YOUR GOAL: Scan the entries line by line and return those with "will".

SUPPLIED DATA:
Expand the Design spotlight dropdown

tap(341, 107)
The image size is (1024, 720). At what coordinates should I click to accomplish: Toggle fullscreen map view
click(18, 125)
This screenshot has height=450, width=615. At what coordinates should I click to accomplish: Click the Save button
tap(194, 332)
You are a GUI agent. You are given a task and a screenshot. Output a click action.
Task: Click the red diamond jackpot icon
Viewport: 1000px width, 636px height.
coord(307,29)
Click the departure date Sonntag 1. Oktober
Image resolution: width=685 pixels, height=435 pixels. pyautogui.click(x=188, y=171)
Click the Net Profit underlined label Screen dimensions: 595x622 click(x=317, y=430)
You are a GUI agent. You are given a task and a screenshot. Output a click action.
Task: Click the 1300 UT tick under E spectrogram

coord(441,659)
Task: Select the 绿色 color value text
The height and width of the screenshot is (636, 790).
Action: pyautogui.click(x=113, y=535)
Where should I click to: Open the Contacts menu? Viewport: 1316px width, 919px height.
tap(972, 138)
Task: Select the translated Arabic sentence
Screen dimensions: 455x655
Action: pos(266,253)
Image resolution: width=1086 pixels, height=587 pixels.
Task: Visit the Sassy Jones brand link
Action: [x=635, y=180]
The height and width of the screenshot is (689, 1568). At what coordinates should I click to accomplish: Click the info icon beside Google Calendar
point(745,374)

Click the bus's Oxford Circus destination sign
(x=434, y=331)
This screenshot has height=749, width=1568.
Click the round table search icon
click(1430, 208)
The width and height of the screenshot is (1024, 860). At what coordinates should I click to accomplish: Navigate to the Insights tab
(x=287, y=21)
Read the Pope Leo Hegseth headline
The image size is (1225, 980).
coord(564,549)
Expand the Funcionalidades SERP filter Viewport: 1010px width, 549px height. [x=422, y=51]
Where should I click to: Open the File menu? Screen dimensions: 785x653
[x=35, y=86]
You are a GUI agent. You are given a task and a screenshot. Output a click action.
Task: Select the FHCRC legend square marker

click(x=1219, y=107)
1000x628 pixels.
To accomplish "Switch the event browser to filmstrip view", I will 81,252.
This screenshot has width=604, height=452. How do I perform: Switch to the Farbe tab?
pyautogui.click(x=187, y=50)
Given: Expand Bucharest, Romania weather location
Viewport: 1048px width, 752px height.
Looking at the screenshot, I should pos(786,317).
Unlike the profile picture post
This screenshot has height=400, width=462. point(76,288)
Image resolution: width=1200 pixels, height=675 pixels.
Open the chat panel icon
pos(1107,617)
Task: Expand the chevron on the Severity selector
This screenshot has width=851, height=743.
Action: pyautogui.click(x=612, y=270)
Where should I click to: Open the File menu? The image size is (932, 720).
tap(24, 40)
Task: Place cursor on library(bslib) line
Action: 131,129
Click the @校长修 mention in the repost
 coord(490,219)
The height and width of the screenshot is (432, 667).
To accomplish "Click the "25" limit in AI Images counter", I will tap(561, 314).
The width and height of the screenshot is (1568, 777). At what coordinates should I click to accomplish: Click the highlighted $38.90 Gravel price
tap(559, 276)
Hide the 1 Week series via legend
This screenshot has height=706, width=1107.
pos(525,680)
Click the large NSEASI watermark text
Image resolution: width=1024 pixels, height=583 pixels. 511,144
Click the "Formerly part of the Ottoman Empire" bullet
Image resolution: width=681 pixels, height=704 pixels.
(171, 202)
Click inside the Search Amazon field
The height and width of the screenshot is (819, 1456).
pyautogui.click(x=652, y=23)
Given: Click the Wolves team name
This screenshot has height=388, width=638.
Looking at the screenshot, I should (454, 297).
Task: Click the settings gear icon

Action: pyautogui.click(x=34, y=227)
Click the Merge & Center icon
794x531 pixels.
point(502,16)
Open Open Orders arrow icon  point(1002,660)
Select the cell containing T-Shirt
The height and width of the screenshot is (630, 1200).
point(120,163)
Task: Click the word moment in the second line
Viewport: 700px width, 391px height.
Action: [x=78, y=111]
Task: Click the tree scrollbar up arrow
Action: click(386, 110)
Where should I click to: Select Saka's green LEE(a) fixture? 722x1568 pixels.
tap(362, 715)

SOLUTION TO THE PROBLEM:
To accomplish "Switch the event browser to filmstrip view", I will 81,252.
To accomplish "Click the "25" limit in AI Images counter", I will tap(561, 314).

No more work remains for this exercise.